Data efficiency: The master key for unlocking energy efficiency

AI foundation models have already demonstrated their usefulness in harnessing their potential in a wide range of science application domains. They derive their power from the large volumes of data, along with the computational methods used to exploit them using unprecedented amounts of compute power. We are inundated with data but have managed to exploit only a small fraction of the available data.  The Earth System Grid Federation (ESGF) is hosting nearly 16 PB of data collection from the Coupled Model Intercomparison Project (CMIP6), expected to grow to 5 - 10 more in the CMIP7 era. The NASA Earth Observation Data and Information System (EOSDIS) archive is expected to exceed 600 PB by 2030. 

AI-enabled solutions will require integrating multimodal data while being cognizant of the energy footprint introduced by the data and the computational methods. Currently, the energy consumption of transformer-based foundation models scale with the amount of data and corresponding model sizes. This impediment needs to be mitigated by developing data-efficient methods that lead to energy efficiency as well across all scales. There is little guidance in the research community on developing a computational plan for the optimal use of the resources for developing foundation models using multimodal scientific data. The benchmarks based on LLM scaling are still insufficient for vision transformers (ViTs), commonly adopted for geoscientific applications. We need a suite of community benchmarks based on ViT backbones and other methods at different scales to understand energy efficient methods for different classes of science problems.
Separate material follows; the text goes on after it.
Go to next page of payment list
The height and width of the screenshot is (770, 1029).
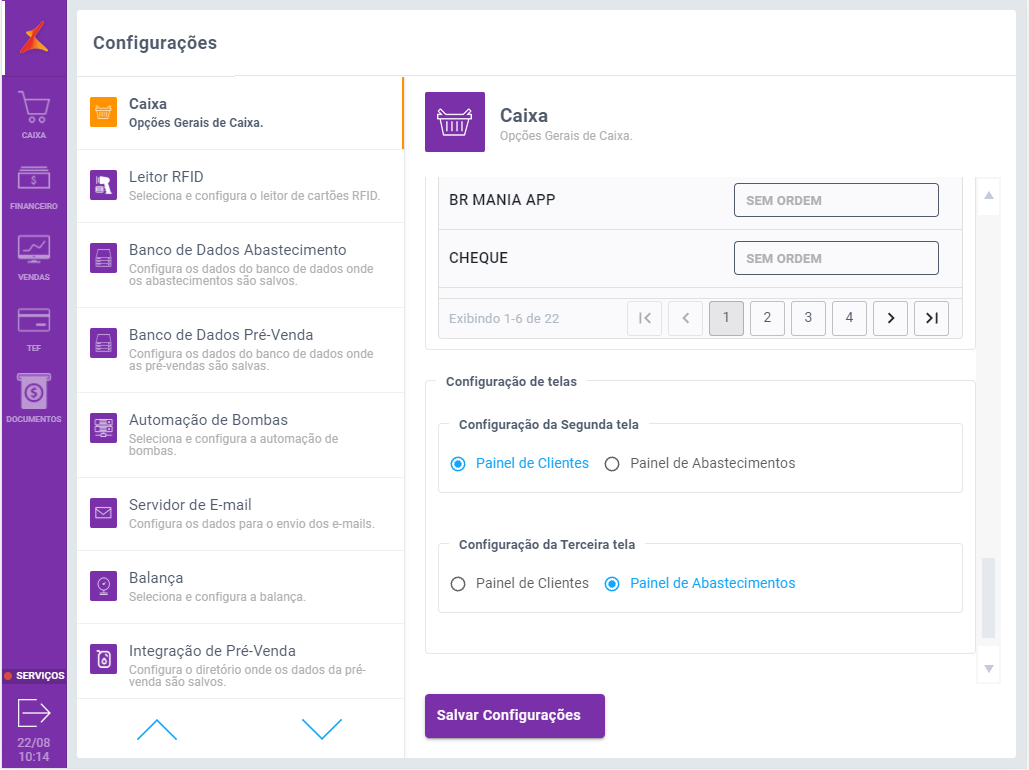tap(890, 318)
Relatively few studies have focused on the issue of data efficiency for training science foundation models. We have adopted a smart sampling approach to extract the most informative samples is an effective means of significantly reducing the training data. We trained two ViT models, one with all available MODIS data over the ocean and another using an intelligently-sampled subset. We applied the models to classify clouds over the ocean.  Our preliminary results indicate that reasonably accurate models can be trained with only a fraction of total training data. Improvements in reduction of data translate directly into improvements for energy efficiency.